Suspiro olhando para baixo e consigo sentir as íris questionadoras dele em mim, minha face é acariciada e erguida fazendo-me deparar com elas. Sorrio de forma tranquilizadora ao sussurrar:
— Quis tanto te ver, e agora que vi não sei o que fazer ou dizer.
— O que quer fazer? — Ele sussurra de volta e acaricia minha bochecha com um sorriso de lado.
— Não sei, acho que só ficar assim por mais um minuto. — Respondo rindo e ele ri também.
— Como você consegue fazer isso? — Dante indaga.
Olho em seus olhos sem entender.
— Fazer o que?
— Me deixar feliz assim, só por estar do seu lado, a uma hora atrás tudo o que eu queria era dormir, agora só quero ficar acordado olhando pra você. Seus olhos expressivos, seus cachinhos, e as suas bochechas vermelhas como tomate. — Dante diz baixinho como se fosse um segredo, sinto minha face esquentar a cada palavra, ele ri.
Pego então uma coisa no bolso do meu casaco sob o olhar curioso do editor, uma pequena chavezinha dourada e falo a entregando a ele:
— Olhe pra mim um escritor sem palavras, pois só o que consigo pensar no memento é que tenho sorte.
Paro por uns segundos segurando outra tosse e aponto com a cabeça para o andar de cima.
— Deixei o seu presente no seu quarto, é mais uma lembrança mas... — Digo constrangido, entretanto ergo o rosto com um sorriso de lado, reprovador. — Se bem que não é culpa minha, senhor orgulhoso.
Ele ri coçando a nuca mas me olha bem nos olhos ao se desculpar.
— A verdade é que eu queria ver você, ainda mais hoje, quando vinha pra casa vi ao longe o trem que dava para a sua casa, cheguei a toca-lo mas... Fiquei com medo.

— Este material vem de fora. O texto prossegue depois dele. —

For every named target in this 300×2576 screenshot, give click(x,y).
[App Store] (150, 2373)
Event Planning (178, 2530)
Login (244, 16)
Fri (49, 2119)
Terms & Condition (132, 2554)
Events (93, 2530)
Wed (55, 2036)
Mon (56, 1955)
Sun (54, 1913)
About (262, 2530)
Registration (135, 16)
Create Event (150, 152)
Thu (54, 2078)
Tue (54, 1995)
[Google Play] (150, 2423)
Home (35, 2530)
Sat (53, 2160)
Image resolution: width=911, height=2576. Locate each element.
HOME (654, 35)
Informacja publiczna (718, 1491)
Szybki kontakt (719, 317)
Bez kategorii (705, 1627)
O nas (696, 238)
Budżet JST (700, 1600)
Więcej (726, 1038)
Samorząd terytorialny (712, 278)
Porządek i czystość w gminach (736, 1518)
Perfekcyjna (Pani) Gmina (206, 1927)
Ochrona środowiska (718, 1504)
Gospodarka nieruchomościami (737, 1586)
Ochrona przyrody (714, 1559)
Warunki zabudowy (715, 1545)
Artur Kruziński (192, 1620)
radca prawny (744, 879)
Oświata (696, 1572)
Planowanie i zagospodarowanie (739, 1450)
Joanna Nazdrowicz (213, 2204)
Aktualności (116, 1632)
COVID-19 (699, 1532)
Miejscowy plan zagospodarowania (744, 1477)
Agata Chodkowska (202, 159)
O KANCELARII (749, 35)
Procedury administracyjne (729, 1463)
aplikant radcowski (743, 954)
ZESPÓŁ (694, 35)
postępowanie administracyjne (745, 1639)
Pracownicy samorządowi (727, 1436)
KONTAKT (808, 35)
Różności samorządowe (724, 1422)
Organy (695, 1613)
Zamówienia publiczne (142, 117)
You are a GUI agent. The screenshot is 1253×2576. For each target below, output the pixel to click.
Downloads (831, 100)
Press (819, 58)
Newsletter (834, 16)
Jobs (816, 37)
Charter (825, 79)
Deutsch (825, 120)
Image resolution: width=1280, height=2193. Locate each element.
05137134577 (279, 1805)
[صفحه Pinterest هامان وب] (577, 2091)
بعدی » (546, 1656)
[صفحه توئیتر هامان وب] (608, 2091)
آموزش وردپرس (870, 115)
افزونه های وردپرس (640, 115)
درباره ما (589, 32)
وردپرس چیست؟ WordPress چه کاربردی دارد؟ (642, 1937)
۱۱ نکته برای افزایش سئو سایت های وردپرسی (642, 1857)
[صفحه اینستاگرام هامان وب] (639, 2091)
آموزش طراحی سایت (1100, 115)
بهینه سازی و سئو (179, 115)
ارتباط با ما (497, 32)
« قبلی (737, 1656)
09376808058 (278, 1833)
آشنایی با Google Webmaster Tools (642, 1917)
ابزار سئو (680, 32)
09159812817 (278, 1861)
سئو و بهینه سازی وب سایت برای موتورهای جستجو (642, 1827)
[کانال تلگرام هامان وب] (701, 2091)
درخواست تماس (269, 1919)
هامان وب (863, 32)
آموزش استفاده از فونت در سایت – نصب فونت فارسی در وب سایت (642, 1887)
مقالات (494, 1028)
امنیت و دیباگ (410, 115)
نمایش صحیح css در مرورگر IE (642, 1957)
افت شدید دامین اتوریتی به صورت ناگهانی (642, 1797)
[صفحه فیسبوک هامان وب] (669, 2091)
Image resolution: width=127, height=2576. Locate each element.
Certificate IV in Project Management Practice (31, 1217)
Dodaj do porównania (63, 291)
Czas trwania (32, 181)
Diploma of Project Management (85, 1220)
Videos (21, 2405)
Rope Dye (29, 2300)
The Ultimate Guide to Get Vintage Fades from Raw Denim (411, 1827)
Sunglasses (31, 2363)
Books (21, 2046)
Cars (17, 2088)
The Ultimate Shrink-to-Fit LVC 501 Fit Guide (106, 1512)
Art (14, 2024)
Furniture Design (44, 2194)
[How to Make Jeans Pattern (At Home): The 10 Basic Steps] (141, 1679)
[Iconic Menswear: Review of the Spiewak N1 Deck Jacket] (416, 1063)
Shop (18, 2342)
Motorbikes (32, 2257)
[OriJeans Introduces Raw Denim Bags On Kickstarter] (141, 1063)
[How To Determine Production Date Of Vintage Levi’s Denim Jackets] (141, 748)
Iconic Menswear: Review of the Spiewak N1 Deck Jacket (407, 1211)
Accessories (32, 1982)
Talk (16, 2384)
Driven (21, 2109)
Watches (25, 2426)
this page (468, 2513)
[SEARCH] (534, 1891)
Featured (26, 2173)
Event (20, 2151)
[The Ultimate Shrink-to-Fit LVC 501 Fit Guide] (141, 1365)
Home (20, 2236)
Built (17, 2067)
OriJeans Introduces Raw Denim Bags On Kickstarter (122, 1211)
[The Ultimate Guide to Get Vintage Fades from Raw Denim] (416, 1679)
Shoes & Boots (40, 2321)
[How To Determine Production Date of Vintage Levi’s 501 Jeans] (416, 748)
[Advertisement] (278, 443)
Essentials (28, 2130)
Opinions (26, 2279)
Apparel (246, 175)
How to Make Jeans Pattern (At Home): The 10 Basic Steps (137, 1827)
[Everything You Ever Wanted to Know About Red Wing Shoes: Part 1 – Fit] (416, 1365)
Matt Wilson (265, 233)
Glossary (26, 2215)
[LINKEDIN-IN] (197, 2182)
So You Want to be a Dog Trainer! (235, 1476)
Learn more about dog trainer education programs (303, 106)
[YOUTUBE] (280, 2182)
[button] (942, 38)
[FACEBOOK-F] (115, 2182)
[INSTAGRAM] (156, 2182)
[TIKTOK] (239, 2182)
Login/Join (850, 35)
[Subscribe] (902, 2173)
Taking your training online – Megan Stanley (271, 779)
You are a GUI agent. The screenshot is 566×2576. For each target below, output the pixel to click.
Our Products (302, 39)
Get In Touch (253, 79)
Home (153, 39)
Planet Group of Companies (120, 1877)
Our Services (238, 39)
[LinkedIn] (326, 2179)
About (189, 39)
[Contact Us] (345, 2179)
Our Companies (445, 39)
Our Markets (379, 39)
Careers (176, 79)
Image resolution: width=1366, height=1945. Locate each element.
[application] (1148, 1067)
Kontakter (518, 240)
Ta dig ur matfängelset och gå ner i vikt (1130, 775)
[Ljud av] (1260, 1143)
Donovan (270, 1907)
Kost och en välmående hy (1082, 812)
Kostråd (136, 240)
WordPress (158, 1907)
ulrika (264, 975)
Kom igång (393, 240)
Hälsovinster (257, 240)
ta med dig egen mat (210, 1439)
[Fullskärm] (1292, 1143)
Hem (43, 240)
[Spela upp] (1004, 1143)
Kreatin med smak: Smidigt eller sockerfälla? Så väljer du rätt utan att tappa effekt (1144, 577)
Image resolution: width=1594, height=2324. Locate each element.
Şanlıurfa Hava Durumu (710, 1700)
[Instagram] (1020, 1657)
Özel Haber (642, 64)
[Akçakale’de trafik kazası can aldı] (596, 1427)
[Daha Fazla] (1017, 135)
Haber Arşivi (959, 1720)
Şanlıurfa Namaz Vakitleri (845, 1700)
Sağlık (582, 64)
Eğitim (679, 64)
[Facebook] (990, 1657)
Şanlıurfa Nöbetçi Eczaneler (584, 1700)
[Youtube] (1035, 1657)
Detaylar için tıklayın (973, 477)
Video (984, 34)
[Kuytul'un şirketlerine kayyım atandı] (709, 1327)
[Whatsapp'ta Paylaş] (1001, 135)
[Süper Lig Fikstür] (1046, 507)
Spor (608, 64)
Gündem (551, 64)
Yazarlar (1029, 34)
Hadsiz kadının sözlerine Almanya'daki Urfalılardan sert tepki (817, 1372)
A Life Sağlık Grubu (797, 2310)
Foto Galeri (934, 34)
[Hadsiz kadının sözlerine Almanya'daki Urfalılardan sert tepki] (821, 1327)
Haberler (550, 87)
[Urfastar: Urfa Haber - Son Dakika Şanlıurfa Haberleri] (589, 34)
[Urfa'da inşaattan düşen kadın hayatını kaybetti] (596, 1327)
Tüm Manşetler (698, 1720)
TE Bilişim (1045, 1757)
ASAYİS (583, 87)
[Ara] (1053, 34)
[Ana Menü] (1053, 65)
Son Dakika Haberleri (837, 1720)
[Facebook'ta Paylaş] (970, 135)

— De que? — Pergunto sem entender.
— Eu não sei, só senti medo. — Dante responde fixando em mim suas orbes suplicantes.
Suspiro beijando suas mãos, e então digo calmamente:
— Ta tudo bem, eu também sinto medo.
O editor sorri e eu sorrio também com a estranheza da situação, o que me faz recordar dos nossos primeiros encontros, na lanchonete, no parque, o que há de não estranho na gente?
A campainha toca me fazendo desviar o olhar para a porta com o senho franzido, Sheila sai da cozinha secando as mãos e sai dizendo que vai atender.
— É o meu pai. — Dante me informa em um suspirar, devo o estar encarando de forma preocupada pois este sorri ao dizer. — Não é nada anjo, e ei, eu é que deveria estar preocupado contigo senhor Green.
Desvio o olhar murmurando:
— Eu tô bem, é só uma gripe.
— Desde a viagem?
— Bom... er, mais ou menos. — Respondo de forma enrolona.
— Jay por favor olha pra mim. — Dante pede e eu o atendo encontrando uma face suplicante. — Por que tem enrolado para não ir ao hospital?
Baixo os olhos encarando nossas mãos e confesso:
— As coisas se tornam piores quando eu vou, eles sempre encontram alguma coisa...
— Eu entendo. — Diz o editor erguendo o meu rosto. — Mas não dá para ficar fugindo.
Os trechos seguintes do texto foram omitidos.